An important question to ask in machine learning is what the pipeline should look like.

Text Detection

We train a classifier to recognise characters, trained with a set of images that contain characters (positive examples, $y=1$), and another set that don't contain characters ($y=0$).

We then use a sliding window technique to skim over the image. Usually we'll reduce the size of the patch taken from the image to a more manageable size.

From this, we can create a processed image where white patches indicate text and black indicates no text. From this, we can apply an expansion operator - for each pixel in the image, if it's within 2-3 pixels of a white pixel, we'll mark it as white. This lets us view connected components and draw a boundary box around it. Sometimes the aspect ratio of the text (long sentences, or a couple of characters).

Character segmentation

Again, we can use a 1-dimensional sliding window training on positive examples (images of spaces between characters), and negative examples (complete characters, where there aren't spaces between them).

We then slide along the boundary box from the previous example, and determine where the boundaries are.

Character classification

This is something we've already looked into with neural networks. Because we have segmented characters, this makes our classification job much easier.

Artificial synthesis of training data

This is pretty clever.

In some cases, we can totally synthesise training data. If we're training a character recognition algorithm, we can use the fonts that are built into the computer. We can create training images by generating text in different fonts, and overlaying one or two characters on a random background.

If we have a limited data set, we can amplify it by performing transforms on it. This additional training data helps the algorithm perform better - so long as they're realistic transforms that the algorithm is likely to see in real-world data. For example, if we have a set of example characters, we can perform optical distortions such as skewing or blurring them, distortions which we're likely to see in real life. As another example, if we're looking at speech recognition, we can take an audio clip and add background noise or distortion.

It's worth noting that it usually doesn't help to add random noise to your data.

Getting more data

Before putting lots of effort into getting more data, make sure you have a low bias classifier by plotting learning curves. Increase the number of features/number hidden units in a neural network until we have a low bias classifier.

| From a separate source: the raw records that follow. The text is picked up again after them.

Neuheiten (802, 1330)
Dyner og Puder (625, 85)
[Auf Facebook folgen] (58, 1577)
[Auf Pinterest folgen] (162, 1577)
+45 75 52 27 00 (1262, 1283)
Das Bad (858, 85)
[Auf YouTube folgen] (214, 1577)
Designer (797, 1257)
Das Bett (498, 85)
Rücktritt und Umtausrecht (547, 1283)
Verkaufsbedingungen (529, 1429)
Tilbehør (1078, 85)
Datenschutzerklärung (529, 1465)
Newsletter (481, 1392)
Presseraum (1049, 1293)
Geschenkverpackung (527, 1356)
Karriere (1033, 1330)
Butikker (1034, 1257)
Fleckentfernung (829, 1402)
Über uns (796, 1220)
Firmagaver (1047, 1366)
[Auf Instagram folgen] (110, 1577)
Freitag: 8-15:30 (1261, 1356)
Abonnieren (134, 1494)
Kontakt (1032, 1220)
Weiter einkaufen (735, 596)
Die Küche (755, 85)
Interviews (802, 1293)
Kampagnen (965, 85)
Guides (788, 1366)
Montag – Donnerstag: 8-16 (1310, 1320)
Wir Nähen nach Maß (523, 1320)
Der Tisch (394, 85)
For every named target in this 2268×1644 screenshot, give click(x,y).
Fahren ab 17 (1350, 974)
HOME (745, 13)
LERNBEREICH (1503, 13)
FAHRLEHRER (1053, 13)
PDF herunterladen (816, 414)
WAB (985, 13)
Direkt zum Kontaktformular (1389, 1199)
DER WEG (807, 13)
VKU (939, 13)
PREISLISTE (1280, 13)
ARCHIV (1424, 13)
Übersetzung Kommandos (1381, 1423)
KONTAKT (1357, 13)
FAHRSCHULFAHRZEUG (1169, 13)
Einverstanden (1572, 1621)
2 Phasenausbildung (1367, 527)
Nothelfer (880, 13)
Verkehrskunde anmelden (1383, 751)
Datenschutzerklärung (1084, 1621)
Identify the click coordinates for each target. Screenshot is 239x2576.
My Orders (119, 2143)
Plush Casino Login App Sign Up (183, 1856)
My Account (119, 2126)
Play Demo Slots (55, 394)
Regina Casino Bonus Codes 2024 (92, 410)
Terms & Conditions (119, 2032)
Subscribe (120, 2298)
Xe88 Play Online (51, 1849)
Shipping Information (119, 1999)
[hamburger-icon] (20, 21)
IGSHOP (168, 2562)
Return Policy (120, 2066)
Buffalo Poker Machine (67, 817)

Another useful question is to ask "how much work would it be to get 10x as much data as we currently have?" Do the maths on how long it would take - if we need 10,000 examples, and each takes 10 seconds to classify, that's only 3 eight-hour days to collect the data. Again, you can also use artificial data synthesis, or even crowdsourcing (eg Amazon Mechanical Turk).

Ceiling Analysis

You want to avoid putting effort in where it won't make a difference.

As a general rule for machine learning, don't trust your gut feeling! Something like ceiling analysis is much more useful.

This a very simple, but very nice technique. You have your pipeline as above of:

Text detection
Character segmentation
Character recognition

Say the overall system accuracy for our test set is 72%.

What we do is replace the text detection system, and instead supply the correct answers (which we've pre-labelled manually) to the next section of the pipeline - character segmentation. This simulates text detection having 100% accuracy, and might bump up the overall accuracy to 89%.

We then repeat and supply the correct, manually pre-labelled results to character recognition (instead of using our character segmentation section), which brings accuracy to 90%.

Finally, if you replaced character recognition with 100% accuracy, the entire system accuracy would jump to 100%.

This tells us the following:

There's 17% overall accuracy to be gained from improving the text detection system - good area to focus on
There's 1% overall accuracy to be gained from improving character segmentation - not a good area to focus on
There's 10% overall accuracy to be gained from improving character recognition - a reasonable area to focus on.